Provider exclusions aren't rising — but they cluster around distressed operators

New additions to the OIG exclusion list are flat to declining — down 2.4% year-over-year through April 2026, and down 18.7% across full-year 2024 to 2025. The count is not the story. What concentrates is the composition: new exclusions cluster in facilities already showing the balance-sheet markers of financial distress.

BY FONTEUM RESEARCH BUREAU · MAY 5, 2026 · 7 MIN READ · ASSERTED VIA SLSA L2REVIEWED BY DR. JENNIFER MONTECILLO, MDSNAPSHOT 2026-05-01 · DOI 10.5072/fonteum/leie-2026-q1 · LAST UPDATED MAY 5, 2026
OIG LEIE · 2026-05-01
Reviewed by Dr. Jennifer Montecillo, MD, non-practicing medical reviewer. Gullas College of Medicine, 2019. Non-practicing medical reviewer focused on source interpretation, terminology, and limitations language. About our reviewers →
Reproduce this study →
Built on OIG LEIE · snapshot 2026-05-01 · reproducible · re-derive the figures yourself
Key findings
2.4%
decline in new OIG LEIE exclusion additions year-over-year through April 2026
oig-leie · CMS
18.7%
decline in new exclusions across full-year 2024 (3,134) to 2025 (2,549)
oig-leie · CMS
2.4×
more likely — institutional exclusions attached to already-distressed operators vs financially stable ones
oig-leie · CMS
On this page
Joining exclusions to enrollmentWhy the clustering mattersMethodologyLimitationsSources

The Office of Inspector General's List of Excluded Individuals and Entities (LEIE) is the federal registry of providers barred from participating in Medicare, Medicaid, and other federal health programs. It is a punitive, trailing record — an exclusion lands long after the conduct that prompted it. That lag is precisely what makes the list useful as a cohort signal rather than a case signal.
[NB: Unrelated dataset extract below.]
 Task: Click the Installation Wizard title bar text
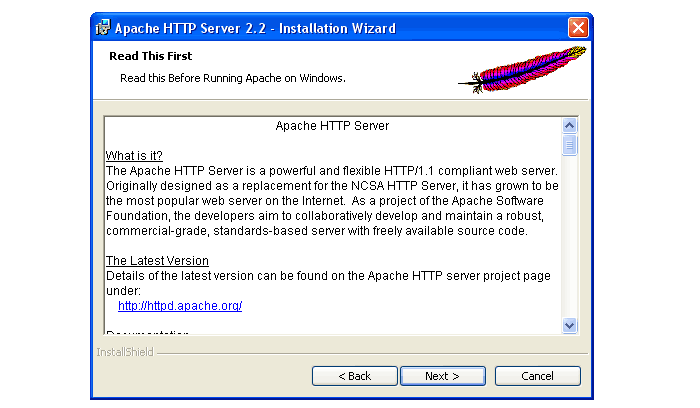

Through April 2026, new additions to the LEIE were essentially flat — down 2.4% against the same period in 2025, and down 18.7% across full-year 2024 (3,134 additions) to 2025 (2,549). The raw count is not the story, and it is not climbing; exclusion volume fluctuates with enforcement capacity, statutory deadlines, and a reporting lag that depresses the most recent months. The structure is the story.

New LEIE additions by month, 2024–2026, with 12-month trailing average
New LEIE additions by month, 2024–2026, with 12-month trailing average Source: OIG LEIE · snapshot 2026-05.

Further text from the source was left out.